The paper said the data is divided 8:1:1 for train, valid and test set, so I divided 3276:410:410.
pwd # IMPARA/data
python ../create_data_for_qe.py \
--src release2.3.1/original/data/conll13.src \
--trg release2.3.1/original/data/conll13.trg \
> all.tsv
cat all.tsv | awk 'NR==1,NR==410 {print}' > test.tsv
cat all.tsv | awk 'NR==411,NR==820 {print}' > valid.tsv
cat all.tsv | awk 'NR>=821 {print}' > train.tsv
Please rewrite OUTDIR variable to be appropriate. Since the training data is very small, the training will be finished around 10 minutes on a A100.

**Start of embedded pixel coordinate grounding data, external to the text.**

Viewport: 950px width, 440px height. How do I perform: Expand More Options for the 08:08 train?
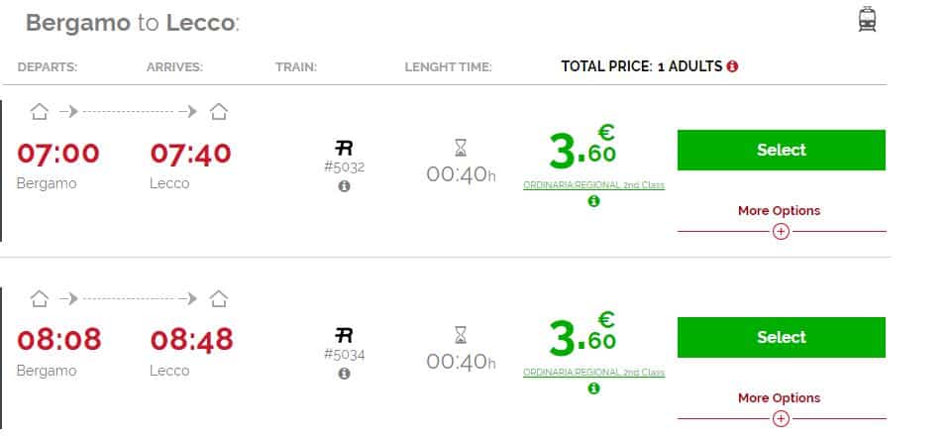(x=779, y=397)
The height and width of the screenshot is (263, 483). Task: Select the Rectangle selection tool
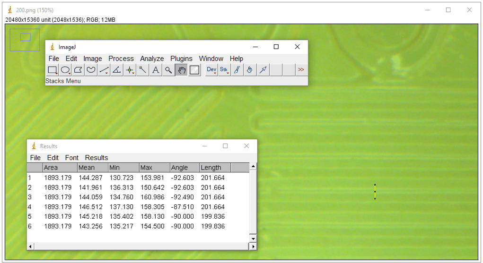52,70
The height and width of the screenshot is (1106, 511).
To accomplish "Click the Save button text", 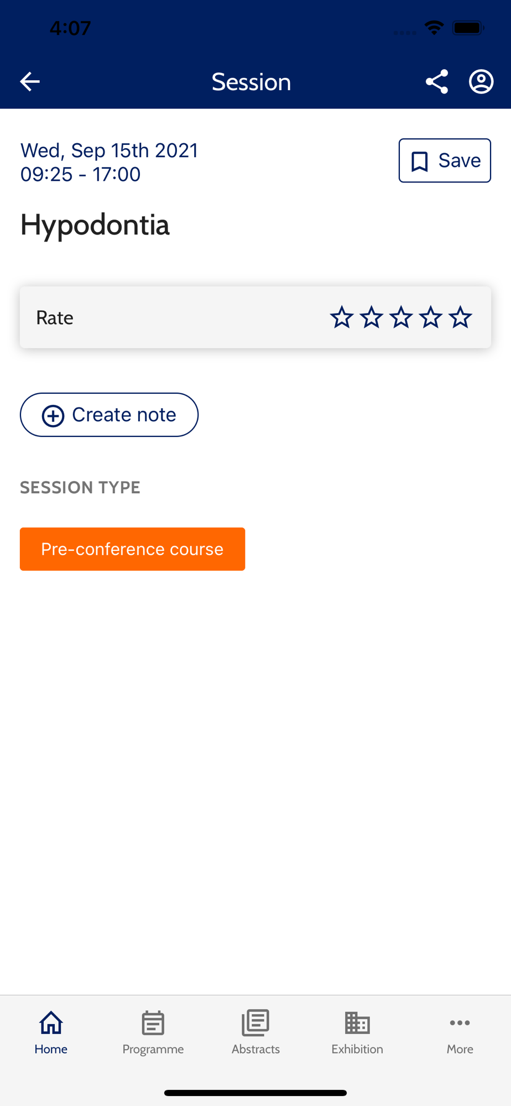I will [x=460, y=160].
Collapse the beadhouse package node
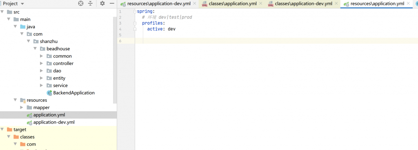This screenshot has height=150, width=418. pyautogui.click(x=35, y=49)
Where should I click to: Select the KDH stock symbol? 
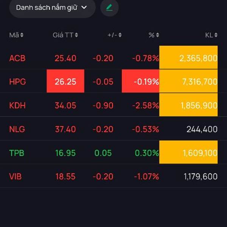point(17,105)
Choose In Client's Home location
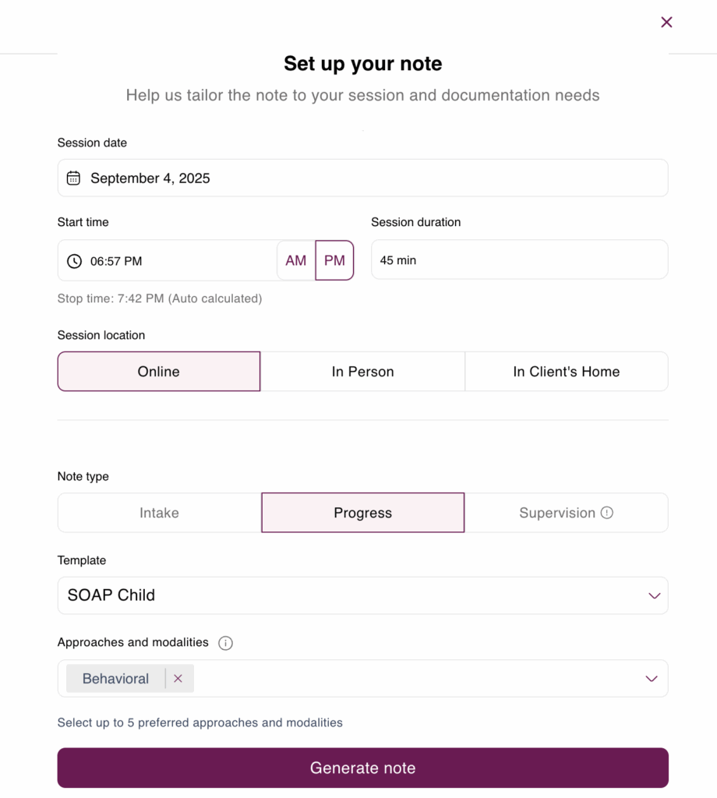Screen dimensions: 717x798 (567, 372)
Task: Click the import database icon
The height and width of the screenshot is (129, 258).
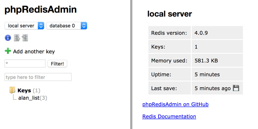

This script also works on multiple GPUs with Accelerate module of Huggingface but a single GPU is enough to train. Here is a setting of Aceelerate to train on a single GPU:
accelerate config
# In which compute environment are you running? ([0] This machine, [1] AWS (Amazon SageMaker)): 0
# Which type of machine are you using? ([0] No distributed training, [1] multi-CPU, [2] multi-GPU, [3] TPU [4] MPS): 0
# Do you want to run your training on CPU only (even if a GPU is available)? [yes/NO]:NO
# Do you want to use DeepSpeed? [yes/NO]: NO
# What GPU(s) (by id) should be used for training on this machine as a comma-seperated list? [all]:
# Do you wish to use FP16 or BF16 (mixed precision)? [NO/fp16/bf16]: NO
Then,
pwd # IMPARA/
bash train_qe.sh
# OUTDIR=models/model
# mkdir -p ${OUTDIR}
# CUDA_VISIBLE_DEVICES=0 \
# accelerate launch train_qe.py \
# --train_file data/train.tsv \
# --valid_file data/valid.tsv \
# --epochs 10 \
# --batch_size 32 \
# --outdir ${OUTDIR}
The results will be saved as the following format.
models/model
├── best
│ ├── config.json
│ ├── impara_config.json
│ ├── pytorch_model.bin
├── last
│ ├── config.json
│ ├── impara_config.json
│ └── pytorch_model.bin
└── log.json
The way is the same as Usage
section mentioned above.
Here is an example if your trained model is saved in models/model/best
.
python impara.py \
--src <source_file> \
--pred <prediction_file> \
--restore_dir models/model/best
Here is an example to compute correlation with Grundkiewicz +15's Expected Wins score.
mkdir data/conll14
cd data/conll14
bash ../../prepare_conll14.sh
cd ../../
bash conll14_score.sh path/to/model > result.txt
python correlation.py --human Grundkiewicz15_EW.txt --system result.txt
The input of the correleation.py
is 12 lines consisting of CAMB CUUI AMU POST NTHU RAC UMC PKU SJTU UFC IPN IITB
scores.
The trained QE model of gotutiyan/IMPARA-QE
achieves 95.93 for Peason's correlation and 93.01 for Spearman's.